Rabu, 15 April 2020

Menyingkap Asal Usul Martapura dan Martadipura di Kerajaan Kutai Kertanegara


Yang tersohor bukan berarti benar. Yang kurang dikenal belum tentu salah. Kebenaran tidak diukur dari popularitas dan suara terbanyak. Kebenaran ditimbang dengan fakta dan kaidah ilmiah.

Kata Martadipura telanjur terkenal. Ada nama Jembatan Martadipura di Kabupaten Kutai Kartanegara. Ada tambahan ing Martadipura di akhir nama Kesultanan Kutai Kertanegara yang dihidupkan kembali sejak 2001

Bagaimana dengan Martapura? Apa bedanya dengan Martadipura? Apakah Martapura hanya sebuah nama kota di Kalimantan Selatan? 

Begini duduk perkaranya.

Kerajaan Kutai yang disebut sebagai kerajaan tertua di Nusantara itu nama sebenarnya adalah Martapura, bukan Martadipura, dan tanpa embel-embel Kutai. Hal ini karena nama Kutai baru muncul pada abad ke-13 Masehi yang dicetuskan oleh Aji Batara Agung Dewa Sakti, sang pendiri Kerajaan Kutai Kertanegara. 


Martapura dan Kutai Kertanegara adalah dua imperium yang berbeda. Martapura berkedudukan di hulu Sungai Mahakam yakni di Muara Kaman. Pendirinya adalah Aswawarman putra Kundungga. Adapun ibu kota Kutai Kertanegara lebih dekat ke muara Mahakam, berpindah-pindah dari Jaitan Layar, Tepian Batu, Jembayan, hingga Tenggarong.

Rincian perbedaan antara kedua kerajaan di timur Kalimantan itu tersaji dalam infografis berikut ini.

Kerajaan Martapura yang berdiri pada kisaran tahun 400 Masehi itu akhirnya runtuh pada 1635 akibat diagresi oleh pasukan Kutai Kertanegara yang dipimpin Pangeran Sinum Panji Mendapa. Kutai Kertanegara pun menambahkan nama kerajaannya dengan Martapura sehingga menjadi Kutai Kertanegara ing Martapura.

Informasi nama Martapura ini terdapat dalam kitab Surat Salasilah Raja dalam Negeri Kutai Kertanegara beraksara Arab Melayu. Kitab yang selesai ditulis oleh Khatib Muhammad Thahir tahun 1849 ini menyebutkan nama ing Martapura sebagai pelengkap nama raja Kutai Kertanegara yang menaklukkan penguasa takhta terakhir di Muara Kaman.

▶ [Data yang Diberikan]
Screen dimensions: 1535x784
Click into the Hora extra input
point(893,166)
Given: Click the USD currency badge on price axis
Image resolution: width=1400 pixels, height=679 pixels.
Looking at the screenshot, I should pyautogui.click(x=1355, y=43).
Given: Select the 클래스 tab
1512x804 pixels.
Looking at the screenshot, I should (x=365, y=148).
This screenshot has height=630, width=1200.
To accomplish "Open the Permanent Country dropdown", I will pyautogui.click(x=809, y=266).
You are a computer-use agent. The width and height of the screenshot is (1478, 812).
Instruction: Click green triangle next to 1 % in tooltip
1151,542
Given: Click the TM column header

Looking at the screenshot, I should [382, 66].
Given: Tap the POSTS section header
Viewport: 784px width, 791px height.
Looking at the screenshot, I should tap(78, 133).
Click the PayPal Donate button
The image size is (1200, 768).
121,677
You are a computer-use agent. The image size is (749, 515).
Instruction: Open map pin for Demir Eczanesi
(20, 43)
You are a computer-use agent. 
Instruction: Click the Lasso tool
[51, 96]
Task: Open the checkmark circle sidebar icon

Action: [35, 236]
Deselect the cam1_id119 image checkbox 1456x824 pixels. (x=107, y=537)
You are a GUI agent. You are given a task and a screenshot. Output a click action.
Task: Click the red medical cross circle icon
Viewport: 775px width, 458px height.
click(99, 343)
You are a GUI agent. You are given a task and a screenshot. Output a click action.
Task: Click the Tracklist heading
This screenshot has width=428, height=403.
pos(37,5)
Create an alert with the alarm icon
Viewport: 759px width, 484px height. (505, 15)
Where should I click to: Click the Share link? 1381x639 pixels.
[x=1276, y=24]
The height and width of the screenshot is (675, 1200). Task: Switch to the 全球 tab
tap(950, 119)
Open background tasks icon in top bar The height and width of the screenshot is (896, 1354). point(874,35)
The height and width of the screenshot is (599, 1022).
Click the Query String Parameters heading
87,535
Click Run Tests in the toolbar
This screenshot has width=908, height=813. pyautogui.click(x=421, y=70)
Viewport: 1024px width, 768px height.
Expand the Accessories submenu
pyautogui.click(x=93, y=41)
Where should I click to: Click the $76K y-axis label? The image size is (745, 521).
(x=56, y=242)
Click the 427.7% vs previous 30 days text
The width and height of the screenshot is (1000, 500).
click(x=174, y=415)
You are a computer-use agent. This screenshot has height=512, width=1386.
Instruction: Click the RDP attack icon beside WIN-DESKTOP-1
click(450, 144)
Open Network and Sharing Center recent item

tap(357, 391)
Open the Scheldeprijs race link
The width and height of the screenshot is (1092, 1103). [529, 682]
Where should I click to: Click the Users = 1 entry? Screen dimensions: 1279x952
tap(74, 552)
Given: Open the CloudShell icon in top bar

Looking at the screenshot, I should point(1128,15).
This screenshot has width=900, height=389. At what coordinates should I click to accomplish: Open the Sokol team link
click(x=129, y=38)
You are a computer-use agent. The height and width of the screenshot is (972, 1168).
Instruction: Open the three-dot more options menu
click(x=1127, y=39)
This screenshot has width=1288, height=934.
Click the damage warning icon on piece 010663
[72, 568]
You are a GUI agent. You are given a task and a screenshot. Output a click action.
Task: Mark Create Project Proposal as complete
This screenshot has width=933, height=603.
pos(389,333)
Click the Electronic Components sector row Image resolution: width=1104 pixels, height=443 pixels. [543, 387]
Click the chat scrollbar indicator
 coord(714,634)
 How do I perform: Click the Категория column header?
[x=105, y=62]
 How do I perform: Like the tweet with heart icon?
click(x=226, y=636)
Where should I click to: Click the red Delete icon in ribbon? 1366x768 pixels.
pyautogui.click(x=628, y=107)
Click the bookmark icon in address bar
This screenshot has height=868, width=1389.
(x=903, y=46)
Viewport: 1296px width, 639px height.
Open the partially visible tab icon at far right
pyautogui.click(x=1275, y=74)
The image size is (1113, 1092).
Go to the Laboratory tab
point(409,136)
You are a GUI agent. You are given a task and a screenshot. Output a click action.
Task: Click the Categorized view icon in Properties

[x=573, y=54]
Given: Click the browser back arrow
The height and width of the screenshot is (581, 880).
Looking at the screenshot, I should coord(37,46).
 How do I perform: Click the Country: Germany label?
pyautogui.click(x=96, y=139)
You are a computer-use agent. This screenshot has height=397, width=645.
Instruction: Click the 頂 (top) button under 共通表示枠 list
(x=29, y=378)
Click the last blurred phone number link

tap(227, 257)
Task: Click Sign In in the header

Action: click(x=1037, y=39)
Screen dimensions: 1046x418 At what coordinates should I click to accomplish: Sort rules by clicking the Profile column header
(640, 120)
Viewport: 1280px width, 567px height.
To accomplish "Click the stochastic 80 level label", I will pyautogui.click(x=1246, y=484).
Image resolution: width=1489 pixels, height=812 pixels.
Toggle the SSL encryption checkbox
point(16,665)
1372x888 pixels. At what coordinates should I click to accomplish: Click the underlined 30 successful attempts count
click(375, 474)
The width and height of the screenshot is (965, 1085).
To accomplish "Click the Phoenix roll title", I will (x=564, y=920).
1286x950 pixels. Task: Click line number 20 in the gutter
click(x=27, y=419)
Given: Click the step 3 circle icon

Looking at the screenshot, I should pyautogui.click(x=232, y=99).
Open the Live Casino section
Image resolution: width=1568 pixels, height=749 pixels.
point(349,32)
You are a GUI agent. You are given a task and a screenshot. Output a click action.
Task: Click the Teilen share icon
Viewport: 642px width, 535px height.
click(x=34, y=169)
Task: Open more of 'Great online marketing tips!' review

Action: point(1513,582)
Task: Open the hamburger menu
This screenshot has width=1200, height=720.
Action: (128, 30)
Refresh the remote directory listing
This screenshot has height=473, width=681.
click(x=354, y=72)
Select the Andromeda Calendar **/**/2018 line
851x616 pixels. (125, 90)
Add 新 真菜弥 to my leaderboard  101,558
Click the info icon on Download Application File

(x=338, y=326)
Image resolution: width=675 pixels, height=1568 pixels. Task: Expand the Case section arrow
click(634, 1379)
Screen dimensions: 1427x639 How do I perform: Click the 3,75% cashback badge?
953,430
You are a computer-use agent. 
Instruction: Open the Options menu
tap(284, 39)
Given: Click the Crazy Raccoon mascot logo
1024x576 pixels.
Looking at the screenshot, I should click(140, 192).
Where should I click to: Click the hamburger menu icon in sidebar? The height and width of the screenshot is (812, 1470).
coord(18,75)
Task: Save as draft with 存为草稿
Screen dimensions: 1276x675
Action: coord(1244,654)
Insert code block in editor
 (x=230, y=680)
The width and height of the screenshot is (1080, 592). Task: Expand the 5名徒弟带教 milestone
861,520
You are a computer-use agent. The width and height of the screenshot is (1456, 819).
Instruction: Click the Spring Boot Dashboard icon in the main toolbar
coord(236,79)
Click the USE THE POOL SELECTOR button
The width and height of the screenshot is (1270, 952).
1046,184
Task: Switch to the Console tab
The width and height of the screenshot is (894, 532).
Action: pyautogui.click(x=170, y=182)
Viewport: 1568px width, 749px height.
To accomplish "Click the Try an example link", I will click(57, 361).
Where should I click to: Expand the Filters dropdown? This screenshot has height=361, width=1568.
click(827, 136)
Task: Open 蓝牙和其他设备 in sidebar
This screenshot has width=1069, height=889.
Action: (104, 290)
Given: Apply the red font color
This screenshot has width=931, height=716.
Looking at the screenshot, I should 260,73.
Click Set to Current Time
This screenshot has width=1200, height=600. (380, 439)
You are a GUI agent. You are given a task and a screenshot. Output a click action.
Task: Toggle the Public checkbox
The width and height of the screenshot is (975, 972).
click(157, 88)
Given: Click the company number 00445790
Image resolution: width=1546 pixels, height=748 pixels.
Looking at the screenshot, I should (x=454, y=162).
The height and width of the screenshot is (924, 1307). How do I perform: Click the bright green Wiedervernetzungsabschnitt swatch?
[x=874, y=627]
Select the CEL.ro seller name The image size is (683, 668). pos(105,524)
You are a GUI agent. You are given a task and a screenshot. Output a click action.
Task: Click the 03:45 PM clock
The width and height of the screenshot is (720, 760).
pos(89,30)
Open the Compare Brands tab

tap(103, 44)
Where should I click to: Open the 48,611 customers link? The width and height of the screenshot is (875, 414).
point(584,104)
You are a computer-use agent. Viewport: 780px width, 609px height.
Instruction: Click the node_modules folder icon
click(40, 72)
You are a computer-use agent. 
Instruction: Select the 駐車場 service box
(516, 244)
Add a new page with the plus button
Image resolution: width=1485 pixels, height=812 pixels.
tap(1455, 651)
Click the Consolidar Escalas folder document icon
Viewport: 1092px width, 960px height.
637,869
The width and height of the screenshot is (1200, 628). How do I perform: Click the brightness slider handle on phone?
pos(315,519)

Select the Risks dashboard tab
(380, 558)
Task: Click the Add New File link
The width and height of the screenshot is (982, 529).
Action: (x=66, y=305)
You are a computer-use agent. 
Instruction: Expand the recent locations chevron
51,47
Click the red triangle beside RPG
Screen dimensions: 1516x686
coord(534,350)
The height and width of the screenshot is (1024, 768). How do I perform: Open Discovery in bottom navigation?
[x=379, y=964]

▶ [Soal dan Tugas]
• a. Jawab pertanyaan berikut berdasarkan teks tentang asal usul Martapura.
(i) Di mana Kerajaan Martapura berkedudukan?
(ii) Siapa yang memimpin pasukan Kutai Kertanegara saat menyerang Martapura pada 1635?
(iii) Tahun berapa kitab Surat Salasilah Raja dalam Negeri Kutai Kertanegara selesai ditulis?
• b. Salin dengan tepat bagian teks tentang asal usul Martapura, mulai dari kata-kata "Begini duduk perkaranya." dan terus sampai kata-kata "Jembayan, hingga Tenggarong.".
• c. Sebutkan semua tempat yang pernah menjadi ibu kota Kutai Kertanegara menurut teks tentang asal usul Martapura.

▶ [Hasil Latihan]
• a.
(i) Di hulu Sungai Mahakam, yaitu di Muara Kaman.
(ii) Pangeran Sinum Panji Mendapa.
(iii) Tahun 1849.

• b.
Begini duduk perkaranya.

Kerajaan Kutai yang disebut sebagai kerajaan tertua di Nusantara itu nama sebenarnya adalah Martapura, bukan Martadipura, dan tanpa embel-embel Kutai. Hal ini karena nama Kutai baru muncul pada abad ke-13 Masehi yang dicetuskan oleh Aji Batara Agung Dewa Sakti, sang pendiri Kerajaan Kutai Kertanegara. 


Martapura dan Kutai Kertanegara adalah dua imperium yang berbeda. Martapura berkedudukan di hulu Sungai Mahakam yakni di Muara Kaman. Pendirinya adalah Aswawarman putra Kundungga. Adapun ibu kota Kutai Kertanegara lebih dekat ke muara Mahakam, berpindah-pindah dari Jaitan Layar, Tepian Batu, Jembayan, hingga Tenggarong.

• c. Jaitan Layar, Tepian Batu, Jembayan, Tenggarong